The group offended by the word starting with the letter “N” may be larger than the other which dislikes the one beginning with “R”, but in the eyes of a multi-billion football machine which aims to appeal to every corner of America, that should matter little. Though there’s a legitimately meandering history to the word Wooten seeks to eradicate and as Clay Matthews said, players do indeed self-identify with the term, it’s offensive and should not be in common use in any setting.
Yet although the approval rating is rapidly dropping, as of just over a month ago the name of the Washington football team was supported by 71 percent of respondents in a Public Policy poll. The appetite for change is increasing, as that approval fell by eight points over just a period of eight months, after falling only 10 points over 20 years. But with Wooten’s confidence that a language change of another kind will be immediate and supported, the hypocrisy rises. The old guard cares about one group and one word, while completely disregarding another.

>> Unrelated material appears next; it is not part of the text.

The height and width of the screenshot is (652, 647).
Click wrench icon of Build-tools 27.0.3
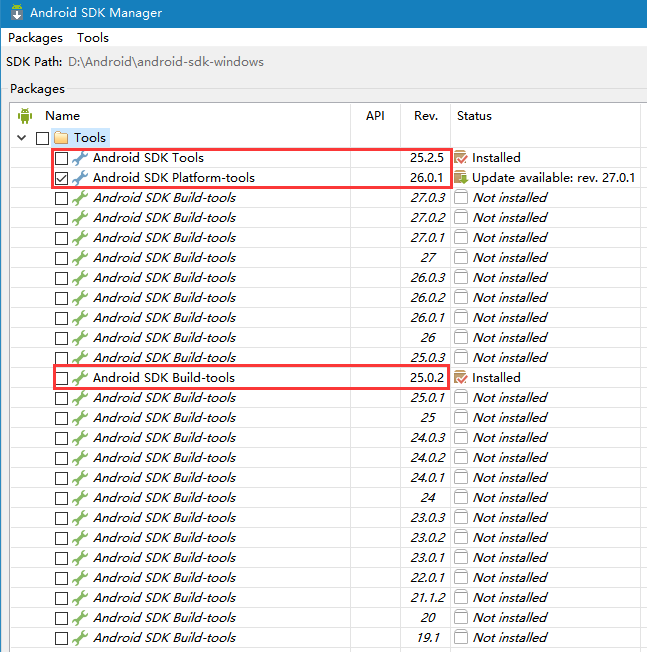pyautogui.click(x=80, y=198)
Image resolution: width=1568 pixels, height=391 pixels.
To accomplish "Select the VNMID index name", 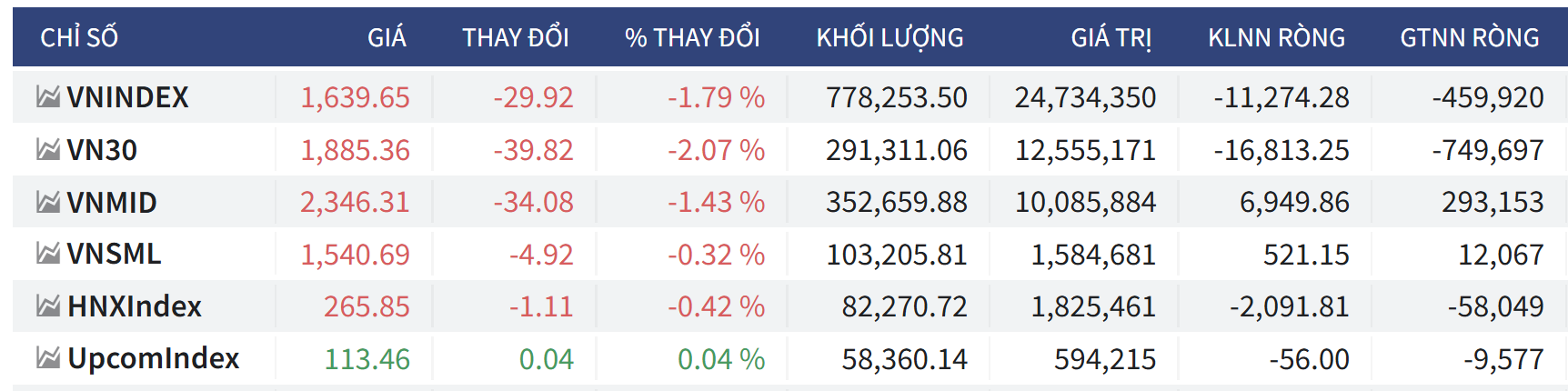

Or maybe that’s unfair. Maybe this is simple progress we’re seeing, and a language evolution which takes time. If so, three cheers to that, but ultimately Wooten’s proposal is meaningless and misdirected.
As offensive and horrible and downright disgusting as the word is, it’s still a word. We assign words their power, and then allow them to sustain it. What’s much more important is the behavior and attitude behind a word which isn’t contained by six letters.

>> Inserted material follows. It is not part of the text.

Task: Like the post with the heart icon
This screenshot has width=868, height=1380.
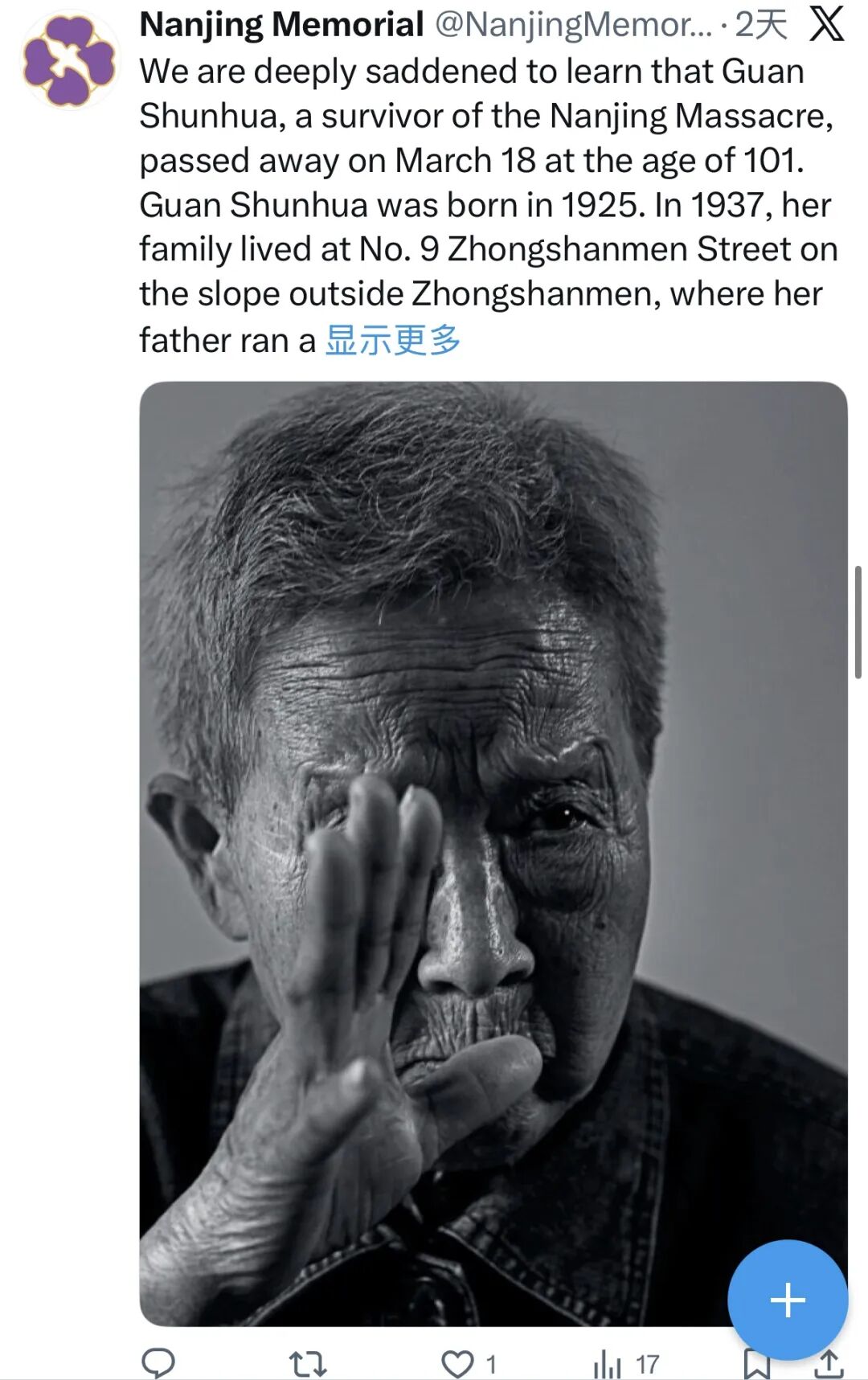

Wooten told ESPN’s Mike and Mike in the Morning that his initiative is highly supported by league officials, and a feeling of total shock will come with anything short of unanimous backing from the competition committee. When that happens, the rule will be a gesture, and a proud nod towards class elevation. But it’ll be a symbolic gesture nonetheless.
It won’t fix any future Jonathan Martin-Richie Incognito clashes, or a culture of bullying rooted far deeper than a word. And it won’t fix moments of anger that escalate into unfortunate utterances during on-field arguments, like the one between Trent Williams and referee Roy Ellison that was directly cited by Wooten. The word may change but the emotion remains the same, and the rule especially won’t erase blatant racists like Riley Cooper.
As Deadspin’s Greg Howard wrote, words are interchangeable, and the emotional drive behind them matters far more.
But “nigger” is also just a word. If it had never issued from a man’s mouth, you can be damn sure the boats and the whips and the chains would’ve kept on coming. There would’ve been just as many shootings and hangings and draggings and pummelings and hackings in a “nigger”-less America, and we’d be having an earnest and altogether useless debate today about the propriety of using some other word, and we’d still be mistaking the symptoms for the disease.
Racism from the likes of Cooper and demeaning behavior from the Incognitos doesn’t fade away with a word. The word leaves and the attitude lives on. All that really changes is on-field decorum, and the shine of the NFL’s product.
The surface gets scratched, and the Redskins are still playing underneath.